Start of AVAILABLE DATA

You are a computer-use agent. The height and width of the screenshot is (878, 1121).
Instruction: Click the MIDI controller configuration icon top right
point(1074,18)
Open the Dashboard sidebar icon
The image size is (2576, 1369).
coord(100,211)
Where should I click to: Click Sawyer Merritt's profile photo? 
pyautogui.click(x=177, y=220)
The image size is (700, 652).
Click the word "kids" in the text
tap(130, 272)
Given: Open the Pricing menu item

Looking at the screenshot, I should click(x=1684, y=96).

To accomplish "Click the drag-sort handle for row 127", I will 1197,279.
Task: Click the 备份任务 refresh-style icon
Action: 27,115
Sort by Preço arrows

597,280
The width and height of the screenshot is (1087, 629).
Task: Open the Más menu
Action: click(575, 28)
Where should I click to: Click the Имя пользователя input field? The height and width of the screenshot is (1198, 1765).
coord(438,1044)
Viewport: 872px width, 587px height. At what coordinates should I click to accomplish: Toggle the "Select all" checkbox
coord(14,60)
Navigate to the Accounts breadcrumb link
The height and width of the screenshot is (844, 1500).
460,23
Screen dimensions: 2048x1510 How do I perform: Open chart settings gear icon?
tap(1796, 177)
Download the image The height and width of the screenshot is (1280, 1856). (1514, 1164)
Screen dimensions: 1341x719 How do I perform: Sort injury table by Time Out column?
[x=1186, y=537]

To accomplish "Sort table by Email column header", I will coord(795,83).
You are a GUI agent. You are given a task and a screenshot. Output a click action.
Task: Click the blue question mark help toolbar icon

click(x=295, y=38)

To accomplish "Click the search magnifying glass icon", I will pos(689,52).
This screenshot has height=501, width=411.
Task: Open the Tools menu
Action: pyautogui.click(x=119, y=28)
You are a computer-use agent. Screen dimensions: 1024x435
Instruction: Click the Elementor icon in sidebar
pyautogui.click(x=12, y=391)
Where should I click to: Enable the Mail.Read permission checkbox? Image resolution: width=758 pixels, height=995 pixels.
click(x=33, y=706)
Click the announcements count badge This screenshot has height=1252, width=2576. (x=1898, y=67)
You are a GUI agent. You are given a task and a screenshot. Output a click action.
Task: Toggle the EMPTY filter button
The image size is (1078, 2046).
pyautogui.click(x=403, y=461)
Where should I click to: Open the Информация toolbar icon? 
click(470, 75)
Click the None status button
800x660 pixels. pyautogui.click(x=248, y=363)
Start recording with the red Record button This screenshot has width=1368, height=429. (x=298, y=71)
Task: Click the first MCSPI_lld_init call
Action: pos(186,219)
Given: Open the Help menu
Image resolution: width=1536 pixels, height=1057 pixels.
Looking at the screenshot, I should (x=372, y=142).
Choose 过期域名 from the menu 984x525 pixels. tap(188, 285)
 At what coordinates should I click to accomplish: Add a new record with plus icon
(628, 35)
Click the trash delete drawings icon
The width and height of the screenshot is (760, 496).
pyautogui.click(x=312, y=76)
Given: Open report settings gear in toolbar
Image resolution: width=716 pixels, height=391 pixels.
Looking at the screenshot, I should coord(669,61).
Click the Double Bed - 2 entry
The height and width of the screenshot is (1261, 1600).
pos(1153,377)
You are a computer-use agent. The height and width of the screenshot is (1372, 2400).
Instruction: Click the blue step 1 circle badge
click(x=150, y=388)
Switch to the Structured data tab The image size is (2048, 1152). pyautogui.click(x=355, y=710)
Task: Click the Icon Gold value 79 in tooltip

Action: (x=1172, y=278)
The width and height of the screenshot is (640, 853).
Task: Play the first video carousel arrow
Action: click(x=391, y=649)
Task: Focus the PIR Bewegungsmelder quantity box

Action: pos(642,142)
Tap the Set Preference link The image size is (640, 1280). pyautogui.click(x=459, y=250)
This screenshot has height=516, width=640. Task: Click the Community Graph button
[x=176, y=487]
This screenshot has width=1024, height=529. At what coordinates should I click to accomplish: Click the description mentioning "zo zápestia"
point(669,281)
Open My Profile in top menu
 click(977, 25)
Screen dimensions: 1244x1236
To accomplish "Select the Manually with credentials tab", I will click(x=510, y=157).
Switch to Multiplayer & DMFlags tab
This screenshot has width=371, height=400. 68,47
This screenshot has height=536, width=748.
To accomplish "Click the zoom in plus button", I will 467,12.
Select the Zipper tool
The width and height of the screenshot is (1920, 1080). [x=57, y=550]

End of AVAILABLE DATA

Copy out all of the records above word for word.

You are a computer-use agent. The height and width of the screenshot is (878, 1121).
Instruction: Click the MIDI controller configuration icon top right
point(1074,18)
Open the Dashboard sidebar icon
The image size is (2576, 1369).
coord(100,211)
Where should I click to: Click Sawyer Merritt's profile photo? 
pyautogui.click(x=177, y=220)
The image size is (700, 652).
Click the word "kids" in the text
tap(130, 272)
Given: Open the Pricing menu item

Looking at the screenshot, I should click(x=1684, y=96).

To accomplish "Click the drag-sort handle for row 127", I will 1197,279.
Task: Click the 备份任务 refresh-style icon
Action: 27,115
Sort by Preço arrows

597,280
The width and height of the screenshot is (1087, 629).
Task: Open the Más menu
Action: click(575, 28)
Where should I click to: Click the Имя пользователя input field? The height and width of the screenshot is (1198, 1765).
coord(438,1044)
Viewport: 872px width, 587px height. At what coordinates should I click to accomplish: Toggle the "Select all" checkbox
coord(14,60)
Navigate to the Accounts breadcrumb link
The height and width of the screenshot is (844, 1500).
460,23
Screen dimensions: 2048x1510 How do I perform: Open chart settings gear icon?
tap(1796, 177)
Download the image The height and width of the screenshot is (1280, 1856). (1514, 1164)
Screen dimensions: 1341x719 How do I perform: Sort injury table by Time Out column?
[x=1186, y=537]

To accomplish "Sort table by Email column header", I will coord(795,83).
You are a GUI agent. You are given a task and a screenshot. Output a click action.
Task: Click the blue question mark help toolbar icon

click(x=295, y=38)

To accomplish "Click the search magnifying glass icon", I will pos(689,52).
This screenshot has height=501, width=411.
Task: Open the Tools menu
Action: pyautogui.click(x=119, y=28)
You are a computer-use agent. Screen dimensions: 1024x435
Instruction: Click the Elementor icon in sidebar
pyautogui.click(x=12, y=391)
Where should I click to: Enable the Mail.Read permission checkbox? Image resolution: width=758 pixels, height=995 pixels.
click(x=33, y=706)
Click the announcements count badge This screenshot has height=1252, width=2576. (x=1898, y=67)
You are a GUI agent. You are given a task and a screenshot. Output a click action.
Task: Toggle the EMPTY filter button
The image size is (1078, 2046).
pyautogui.click(x=403, y=461)
Where should I click to: Open the Информация toolbar icon? 
click(470, 75)
Click the None status button
800x660 pixels. pyautogui.click(x=248, y=363)
Start recording with the red Record button This screenshot has width=1368, height=429. (x=298, y=71)
Task: Click the first MCSPI_lld_init call
Action: pos(186,219)
Given: Open the Help menu
Image resolution: width=1536 pixels, height=1057 pixels.
Looking at the screenshot, I should (x=372, y=142).
Choose 过期域名 from the menu 984x525 pixels. tap(188, 285)
 At what coordinates should I click to accomplish: Add a new record with plus icon
(628, 35)
Click the trash delete drawings icon
The width and height of the screenshot is (760, 496).
pyautogui.click(x=312, y=76)
Given: Open report settings gear in toolbar
Image resolution: width=716 pixels, height=391 pixels.
Looking at the screenshot, I should coord(669,61).
Click the Double Bed - 2 entry
The height and width of the screenshot is (1261, 1600).
pos(1153,377)
You are a computer-use agent. The height and width of the screenshot is (1372, 2400).
Instruction: Click the blue step 1 circle badge
click(x=150, y=388)
Switch to the Structured data tab The image size is (2048, 1152). pyautogui.click(x=355, y=710)
Task: Click the Icon Gold value 79 in tooltip

Action: (x=1172, y=278)
The width and height of the screenshot is (640, 853).
Task: Play the first video carousel arrow
Action: click(x=391, y=649)
Task: Focus the PIR Bewegungsmelder quantity box

Action: pos(642,142)
Tap the Set Preference link The image size is (640, 1280). pyautogui.click(x=459, y=250)
This screenshot has height=516, width=640. Task: Click the Community Graph button
[x=176, y=487]
This screenshot has width=1024, height=529. At what coordinates should I click to accomplish: Click the description mentioning "zo zápestia"
point(669,281)
Open My Profile in top menu
 click(977, 25)
Screen dimensions: 1244x1236
To accomplish "Select the Manually with credentials tab", I will click(x=510, y=157).
Switch to Multiplayer & DMFlags tab
This screenshot has width=371, height=400. 68,47
This screenshot has height=536, width=748.
To accomplish "Click the zoom in plus button", I will 467,12.
Select the Zipper tool
The width and height of the screenshot is (1920, 1080). [x=57, y=550]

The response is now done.